Given records
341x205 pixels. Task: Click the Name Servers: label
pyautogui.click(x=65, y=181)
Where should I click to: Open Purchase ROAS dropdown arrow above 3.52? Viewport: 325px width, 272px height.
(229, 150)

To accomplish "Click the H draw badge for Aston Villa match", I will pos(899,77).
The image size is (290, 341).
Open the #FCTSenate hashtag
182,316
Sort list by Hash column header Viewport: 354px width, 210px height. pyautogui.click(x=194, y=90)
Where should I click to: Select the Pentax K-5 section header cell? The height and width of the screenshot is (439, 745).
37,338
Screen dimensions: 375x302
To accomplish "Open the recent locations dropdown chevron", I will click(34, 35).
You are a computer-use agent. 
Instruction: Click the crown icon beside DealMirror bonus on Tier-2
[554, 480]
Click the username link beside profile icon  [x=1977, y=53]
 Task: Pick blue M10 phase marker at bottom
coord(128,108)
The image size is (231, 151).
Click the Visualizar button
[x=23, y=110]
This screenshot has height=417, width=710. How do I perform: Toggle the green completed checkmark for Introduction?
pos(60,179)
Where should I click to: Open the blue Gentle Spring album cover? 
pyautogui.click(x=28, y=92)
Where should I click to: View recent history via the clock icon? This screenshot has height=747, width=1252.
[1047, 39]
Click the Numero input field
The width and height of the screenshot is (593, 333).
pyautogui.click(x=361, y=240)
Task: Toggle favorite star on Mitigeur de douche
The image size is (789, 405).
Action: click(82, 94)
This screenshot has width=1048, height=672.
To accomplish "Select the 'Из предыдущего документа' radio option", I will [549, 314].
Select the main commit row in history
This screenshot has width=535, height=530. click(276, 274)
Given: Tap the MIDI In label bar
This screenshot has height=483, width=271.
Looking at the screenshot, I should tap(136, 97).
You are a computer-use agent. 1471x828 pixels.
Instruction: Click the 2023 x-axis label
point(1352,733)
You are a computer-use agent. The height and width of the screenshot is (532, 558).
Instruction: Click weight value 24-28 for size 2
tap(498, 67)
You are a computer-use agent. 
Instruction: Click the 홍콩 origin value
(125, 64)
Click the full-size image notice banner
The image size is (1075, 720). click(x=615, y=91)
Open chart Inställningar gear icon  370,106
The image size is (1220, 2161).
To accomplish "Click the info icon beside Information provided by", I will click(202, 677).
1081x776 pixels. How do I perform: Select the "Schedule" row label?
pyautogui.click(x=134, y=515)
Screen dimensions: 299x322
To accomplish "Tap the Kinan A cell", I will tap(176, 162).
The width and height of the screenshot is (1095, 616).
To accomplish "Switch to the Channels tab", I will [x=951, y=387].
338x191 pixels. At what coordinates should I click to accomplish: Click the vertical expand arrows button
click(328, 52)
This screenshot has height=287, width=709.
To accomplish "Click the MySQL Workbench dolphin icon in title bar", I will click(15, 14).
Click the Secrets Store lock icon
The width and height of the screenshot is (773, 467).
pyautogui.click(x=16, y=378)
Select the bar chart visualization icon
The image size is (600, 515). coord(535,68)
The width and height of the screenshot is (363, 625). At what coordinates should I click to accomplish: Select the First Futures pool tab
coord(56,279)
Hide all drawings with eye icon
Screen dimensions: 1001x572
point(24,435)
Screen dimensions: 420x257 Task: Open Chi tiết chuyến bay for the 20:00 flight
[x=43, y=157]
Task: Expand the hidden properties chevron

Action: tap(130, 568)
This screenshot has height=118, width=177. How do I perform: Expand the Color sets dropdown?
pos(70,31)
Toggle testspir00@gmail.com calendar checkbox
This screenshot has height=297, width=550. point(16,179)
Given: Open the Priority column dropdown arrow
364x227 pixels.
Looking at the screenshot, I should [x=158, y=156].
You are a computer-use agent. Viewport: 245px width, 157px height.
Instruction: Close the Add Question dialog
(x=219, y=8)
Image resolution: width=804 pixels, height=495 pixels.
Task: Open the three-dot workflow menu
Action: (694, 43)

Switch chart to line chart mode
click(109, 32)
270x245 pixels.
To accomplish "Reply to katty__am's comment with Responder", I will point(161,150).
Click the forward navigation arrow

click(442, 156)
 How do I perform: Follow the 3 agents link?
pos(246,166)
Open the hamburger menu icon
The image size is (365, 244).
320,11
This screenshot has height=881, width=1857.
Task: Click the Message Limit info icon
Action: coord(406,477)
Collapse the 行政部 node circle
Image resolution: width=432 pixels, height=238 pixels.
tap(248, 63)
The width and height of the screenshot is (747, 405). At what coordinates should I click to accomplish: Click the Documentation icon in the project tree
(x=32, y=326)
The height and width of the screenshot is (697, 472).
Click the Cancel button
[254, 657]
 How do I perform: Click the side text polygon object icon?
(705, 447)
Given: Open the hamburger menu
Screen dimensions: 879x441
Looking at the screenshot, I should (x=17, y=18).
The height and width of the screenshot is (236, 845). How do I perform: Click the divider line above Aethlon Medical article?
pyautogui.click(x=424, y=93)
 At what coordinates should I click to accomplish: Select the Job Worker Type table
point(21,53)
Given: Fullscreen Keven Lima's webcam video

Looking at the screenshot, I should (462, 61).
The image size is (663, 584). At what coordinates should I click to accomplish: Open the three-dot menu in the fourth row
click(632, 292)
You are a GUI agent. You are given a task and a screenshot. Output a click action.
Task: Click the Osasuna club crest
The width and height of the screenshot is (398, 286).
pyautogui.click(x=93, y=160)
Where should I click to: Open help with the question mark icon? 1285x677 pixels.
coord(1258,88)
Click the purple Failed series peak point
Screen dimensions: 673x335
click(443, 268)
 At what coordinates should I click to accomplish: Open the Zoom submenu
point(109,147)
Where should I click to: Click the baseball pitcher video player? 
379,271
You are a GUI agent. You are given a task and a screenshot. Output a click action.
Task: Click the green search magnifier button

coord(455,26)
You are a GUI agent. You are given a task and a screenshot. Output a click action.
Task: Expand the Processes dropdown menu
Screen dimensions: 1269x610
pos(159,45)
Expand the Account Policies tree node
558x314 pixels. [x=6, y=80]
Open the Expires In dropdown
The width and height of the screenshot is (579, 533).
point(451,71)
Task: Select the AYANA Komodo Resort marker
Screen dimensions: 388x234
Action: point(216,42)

Work order
Beginning with the first line of the listing above, please write out every line exactly until you reach the line that contains "Sort list by", and include that one too.

Expected output
341x205 pixels. Task: Click the Name Servers: label
pyautogui.click(x=65, y=181)
Where should I click to: Open Purchase ROAS dropdown arrow above 3.52? Viewport: 325px width, 272px height.
(229, 150)

To accomplish "Click the H draw badge for Aston Villa match", I will pos(899,77).
The image size is (290, 341).
Open the #FCTSenate hashtag
182,316
Sort list by Hash column header Viewport: 354px width, 210px height. pyautogui.click(x=194, y=90)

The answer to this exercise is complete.